Below are the records; copy each line in which "profile" can be found.

SUPPLIED INFORMATION START

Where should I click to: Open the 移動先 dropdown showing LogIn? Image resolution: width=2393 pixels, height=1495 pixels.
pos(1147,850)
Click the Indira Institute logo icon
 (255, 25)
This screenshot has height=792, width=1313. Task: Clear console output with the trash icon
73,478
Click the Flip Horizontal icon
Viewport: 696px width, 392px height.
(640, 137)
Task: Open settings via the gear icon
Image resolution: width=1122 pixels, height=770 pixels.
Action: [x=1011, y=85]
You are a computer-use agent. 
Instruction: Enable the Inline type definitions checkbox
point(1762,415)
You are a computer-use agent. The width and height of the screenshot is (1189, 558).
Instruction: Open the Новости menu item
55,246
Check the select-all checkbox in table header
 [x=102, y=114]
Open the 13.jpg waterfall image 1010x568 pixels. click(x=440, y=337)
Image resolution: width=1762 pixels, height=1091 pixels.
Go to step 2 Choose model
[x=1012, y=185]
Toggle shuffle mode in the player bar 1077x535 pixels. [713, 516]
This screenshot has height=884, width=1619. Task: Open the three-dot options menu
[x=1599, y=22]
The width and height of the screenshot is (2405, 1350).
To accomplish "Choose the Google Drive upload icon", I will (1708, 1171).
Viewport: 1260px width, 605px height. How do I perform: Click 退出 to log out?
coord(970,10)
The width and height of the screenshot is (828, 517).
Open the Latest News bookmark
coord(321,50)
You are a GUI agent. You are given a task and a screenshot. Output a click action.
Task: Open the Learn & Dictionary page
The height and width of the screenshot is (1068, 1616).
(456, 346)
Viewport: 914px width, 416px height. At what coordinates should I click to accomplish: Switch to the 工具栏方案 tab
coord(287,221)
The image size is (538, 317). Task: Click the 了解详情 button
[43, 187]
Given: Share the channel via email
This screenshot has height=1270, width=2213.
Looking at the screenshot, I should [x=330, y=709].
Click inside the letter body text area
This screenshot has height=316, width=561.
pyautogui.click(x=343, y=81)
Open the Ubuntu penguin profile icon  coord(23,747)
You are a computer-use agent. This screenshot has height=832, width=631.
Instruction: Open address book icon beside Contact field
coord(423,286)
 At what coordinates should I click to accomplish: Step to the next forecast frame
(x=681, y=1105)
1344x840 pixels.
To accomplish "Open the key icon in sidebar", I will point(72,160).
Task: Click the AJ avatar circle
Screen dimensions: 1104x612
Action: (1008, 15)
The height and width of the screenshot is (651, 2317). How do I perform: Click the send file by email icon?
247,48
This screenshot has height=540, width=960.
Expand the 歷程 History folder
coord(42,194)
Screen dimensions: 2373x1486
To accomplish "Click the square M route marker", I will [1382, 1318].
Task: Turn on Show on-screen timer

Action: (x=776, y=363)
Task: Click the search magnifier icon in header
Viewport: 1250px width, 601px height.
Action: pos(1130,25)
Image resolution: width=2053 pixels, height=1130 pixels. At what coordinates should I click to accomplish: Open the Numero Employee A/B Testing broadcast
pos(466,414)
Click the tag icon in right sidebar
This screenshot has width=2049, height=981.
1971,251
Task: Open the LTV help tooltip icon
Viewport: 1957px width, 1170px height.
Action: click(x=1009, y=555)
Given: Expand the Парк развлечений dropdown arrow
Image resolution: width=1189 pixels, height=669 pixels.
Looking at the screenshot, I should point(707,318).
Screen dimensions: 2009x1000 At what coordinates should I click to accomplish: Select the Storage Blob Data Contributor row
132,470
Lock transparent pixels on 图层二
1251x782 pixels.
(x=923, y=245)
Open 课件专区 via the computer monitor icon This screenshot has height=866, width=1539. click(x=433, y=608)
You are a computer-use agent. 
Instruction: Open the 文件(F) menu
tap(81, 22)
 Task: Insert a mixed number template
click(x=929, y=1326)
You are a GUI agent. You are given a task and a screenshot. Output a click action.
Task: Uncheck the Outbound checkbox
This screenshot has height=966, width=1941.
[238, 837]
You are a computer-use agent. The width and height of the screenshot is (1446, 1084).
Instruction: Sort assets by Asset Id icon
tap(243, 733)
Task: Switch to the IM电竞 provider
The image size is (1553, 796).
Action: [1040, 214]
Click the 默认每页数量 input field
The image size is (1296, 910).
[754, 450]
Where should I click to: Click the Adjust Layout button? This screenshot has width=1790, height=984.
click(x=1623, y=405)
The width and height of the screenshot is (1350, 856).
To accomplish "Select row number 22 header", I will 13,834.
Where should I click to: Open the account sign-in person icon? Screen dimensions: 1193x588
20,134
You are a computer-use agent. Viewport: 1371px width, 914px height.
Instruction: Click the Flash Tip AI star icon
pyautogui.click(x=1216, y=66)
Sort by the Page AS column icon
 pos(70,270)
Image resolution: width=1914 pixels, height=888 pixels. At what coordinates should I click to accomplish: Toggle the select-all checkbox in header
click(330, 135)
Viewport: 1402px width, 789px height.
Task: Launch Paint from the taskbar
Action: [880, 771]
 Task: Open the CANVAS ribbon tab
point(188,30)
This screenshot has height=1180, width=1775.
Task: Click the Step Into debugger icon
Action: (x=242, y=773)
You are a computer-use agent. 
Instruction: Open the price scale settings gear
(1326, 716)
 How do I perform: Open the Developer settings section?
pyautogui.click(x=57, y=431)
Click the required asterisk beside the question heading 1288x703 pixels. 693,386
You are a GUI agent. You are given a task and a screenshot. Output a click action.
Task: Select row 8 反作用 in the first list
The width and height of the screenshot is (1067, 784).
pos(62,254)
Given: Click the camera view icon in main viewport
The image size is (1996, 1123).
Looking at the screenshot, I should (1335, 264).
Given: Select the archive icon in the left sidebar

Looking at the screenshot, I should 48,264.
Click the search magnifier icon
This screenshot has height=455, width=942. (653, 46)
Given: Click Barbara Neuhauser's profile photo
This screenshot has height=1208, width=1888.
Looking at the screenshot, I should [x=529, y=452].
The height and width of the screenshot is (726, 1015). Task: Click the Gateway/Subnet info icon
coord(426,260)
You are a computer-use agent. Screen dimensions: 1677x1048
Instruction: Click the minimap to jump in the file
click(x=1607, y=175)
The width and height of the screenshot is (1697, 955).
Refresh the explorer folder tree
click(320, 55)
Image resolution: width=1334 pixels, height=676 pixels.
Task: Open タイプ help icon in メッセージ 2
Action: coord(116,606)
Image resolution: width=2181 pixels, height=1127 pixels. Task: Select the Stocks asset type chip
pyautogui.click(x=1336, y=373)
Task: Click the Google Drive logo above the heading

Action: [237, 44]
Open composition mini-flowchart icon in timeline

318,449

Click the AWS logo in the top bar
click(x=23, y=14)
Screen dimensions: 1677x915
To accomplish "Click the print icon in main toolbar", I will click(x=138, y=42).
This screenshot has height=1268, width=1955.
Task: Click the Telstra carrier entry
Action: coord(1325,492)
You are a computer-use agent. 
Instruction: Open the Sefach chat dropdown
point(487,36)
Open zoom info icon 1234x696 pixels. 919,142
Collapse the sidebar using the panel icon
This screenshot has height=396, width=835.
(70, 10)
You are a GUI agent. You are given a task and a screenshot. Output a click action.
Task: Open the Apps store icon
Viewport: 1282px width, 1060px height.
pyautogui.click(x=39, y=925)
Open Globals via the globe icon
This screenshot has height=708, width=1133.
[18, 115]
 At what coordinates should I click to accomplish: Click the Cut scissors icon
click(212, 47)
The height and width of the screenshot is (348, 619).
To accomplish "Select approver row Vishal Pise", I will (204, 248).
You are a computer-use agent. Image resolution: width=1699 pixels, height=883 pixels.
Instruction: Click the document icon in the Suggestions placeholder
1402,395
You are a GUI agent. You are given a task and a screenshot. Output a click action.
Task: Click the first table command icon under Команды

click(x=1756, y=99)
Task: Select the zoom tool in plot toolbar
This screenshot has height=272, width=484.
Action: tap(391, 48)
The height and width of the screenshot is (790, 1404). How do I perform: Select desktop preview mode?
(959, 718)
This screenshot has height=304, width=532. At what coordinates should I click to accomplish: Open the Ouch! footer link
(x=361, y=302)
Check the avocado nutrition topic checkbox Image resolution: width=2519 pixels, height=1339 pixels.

SUPPLIED INFORMATION END

(FINAL ANSWER):
Open the Ubuntu penguin profile icon  coord(23,747)
Given: Click Barbara Neuhauser's profile photo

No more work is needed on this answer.